- **EXERCISES TO COMPLETE**:
a - In the post about the Nagios plugin for ZFS usage, where does the author say to place the plugin?
b - Continue the post about the Nagios plugin for ZFS usage from where it stops.

Majority people use one of many publicly available Nagios plugins for disk (or file system) space usage.
Me too, and if you use some graphic tool you have nice graph like this one, where you see total size of file system, size of data and free space.

But this is nice if you monitor, like in my case, a UFS file system. What if you monitor a ZFS that have snapshots?
Then your graph is little strange. The picture explains everything.

Okay not big deal, but I have developed the plugin that checks ZFS usage and produces more understandable graph.
The plugin uses some ZFS properties from ZPOOL version 13 and higher, so exits if this is not true.
Here is the plugin, place this on remote host (example: /opt/csw/libexec/nagios-plugins/check_zfs_usage.sh)
#!/bin/sh
#set -x
# script for checking disk usage on ZFS
# requires min zpool version 13 or zfs version 4
# example, it's posible to have zfs ver 1 on zpool ver 15 (script support this)
# ------------ Variables
PROGNAME=`/usr/bin/basename $0`
# ------ Nagios plugin return values
STATE_OK=0
STATE_WARNING=1
STATE_CRITICAL=2
STATE_UNKNOWN=3
STATE_DEPENDENT=4
# ------------ Subroutines
# Program usage
usage() {
echo " \
Usage
${PROGNAME} /zfs warn crit
Note:
1. ZFS filesystem must start with /
2. warn is warning free space in %
3. crit is critical free space in %
example: /var 20 10
"
}
# End script with output, with performance data for NagiosGraph
endscript () {
echo "${RESULT}"
exit ${EXIT_STATUS}
}
# ------------ check if there are 3 arguments
if [ $# != 3 ]; then
usage
exit 3
fi
# --------- check if warning is bigger than critical size
if [ $3 -ge $2 ]; then
echo "Warning[%] must be bigger than Critical[%]"
exit 3
fi
# ----------- check if first argument is a filesystem
FS=`df -n $1`
if [ $? != 0 ]; then
echo "The $1 is not valid filesystem"
exit 3
fi
# ----------- check if filesystem is ZFS
# /var : zfs
# /export/atlant-dbbackup: zfs
# note - comment out: ZFS=`echo ${FS} | awk '{print $3}'`
ZFS=`echo ${FS} | awk -F: '{print $2}'`
if [ ${ZFS} -ne zfs ]; then
echo "The $1 is not ZFS"
exit 3
fi
# -------- get dataset of filesystem
DATASET=`df -h $1 | grep -v Filesystem | awk '{print $1}'`
# ----------- check if ZFS is min required version 4 or ZPOOL min required ver 13
ZFSVER=`zfs get -H version ${DATASET} | awk '{print $3}'`
if [ $? -ne 0 ]; then
echo "The ZFS version can't be determined, it's probably less then 4"

- **SUPPLIED MATERIAL**:
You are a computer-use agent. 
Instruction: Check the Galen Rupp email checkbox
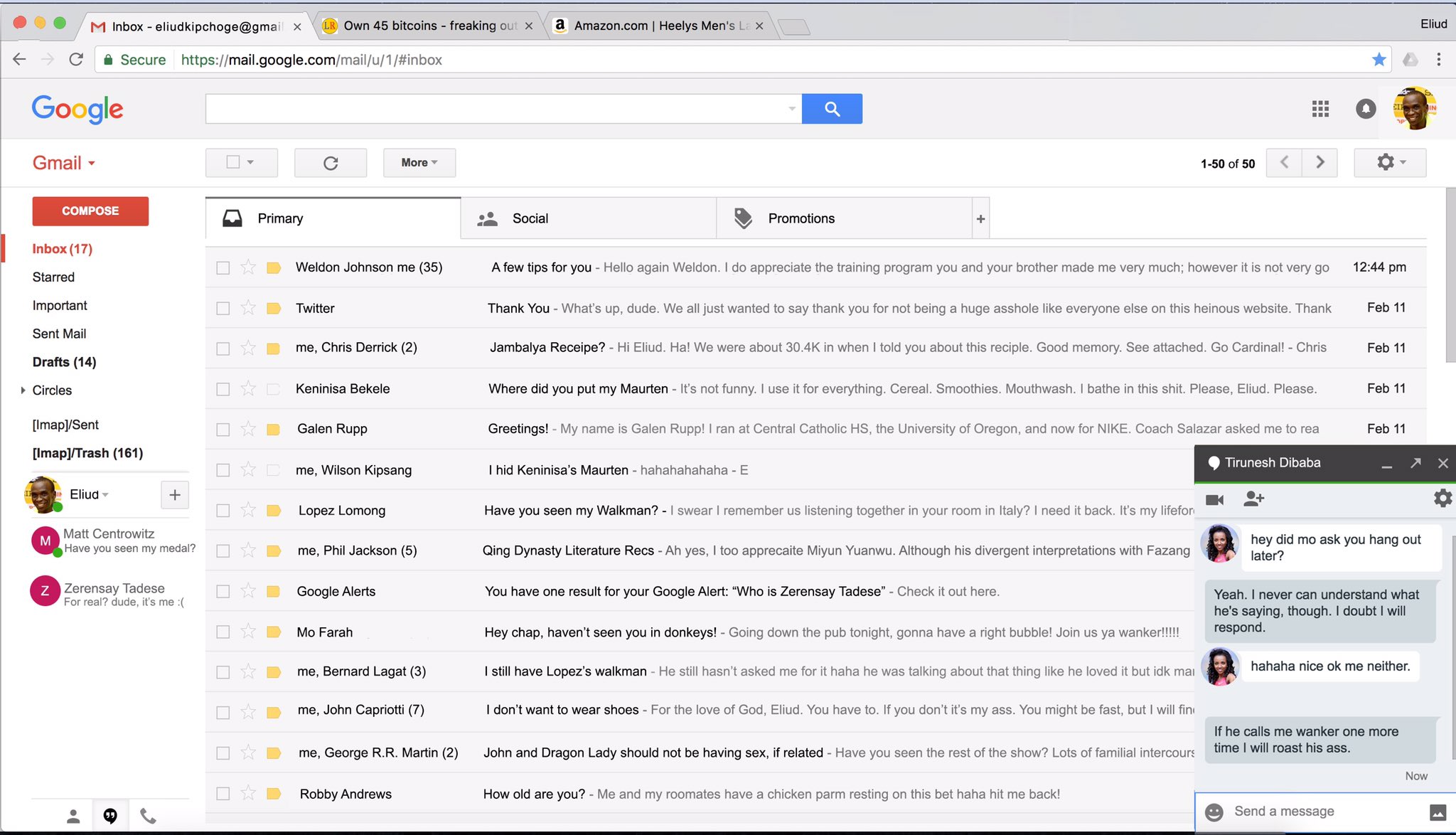click(223, 430)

- **PER-TASK OUTPUTS**:
a - On the remote host, for example at /opt/csw/libexec/nagios-plugins/check_zfs_usage.sh.

b -
exit 3
fi
if [ ${ZFSVER} -lt 4 ]; then
#echo "The $1 is indeed ZFS, but version ${ZFSVER} which is less than 4 and not supported by this script"
#exit 3
# ---------- check if ZPOOL is min required version 13, or higher
ZPOOLVER=`zpool upgrade | head -1 | awk '{print $NF}' | awk -F. '{print $1}'`
if [ ${ZPOOLVER} -lt 13 ]; then
echo "The script can't support zpool ver ${ZPOOLVER} (<13) and ZFS ver ${ZFSVER} (<4)"
exit 3
fi
fi
# size in bytes
QUOTA=`zfs get -Hp quota ${DATASET} | awk '{print $3}'`
# --- check if there is quota at all
if [ ${QUOTA} -eq 0 ]; then
echo "There is no quota on zfs dataset ${DATASET}"
exit 3
fi
# --- check if zfs properties can be determined
# --- sometimes even zfs ver =4 this is not posible
for i in usedbydataset usedbychildren usedbysnapshots
do
if [ "`zfs get -Hp ${i} ${DATASET} | awk '{print $3}'`" = "-" ]; then
echo "Somehow zfs property ${i} cannot be determined"
exit 3
fi
done
# --- check if usedbydataset is not 0
# --- can happens with export/import zpools
if [ `zfs get -Hp usedbydataset ${DATASET} | awk '{print $3}'` -eq 0 ]; then
echo "Somehow zfs property usedbydataset=0, probably zpool exported/imported and script can't support it"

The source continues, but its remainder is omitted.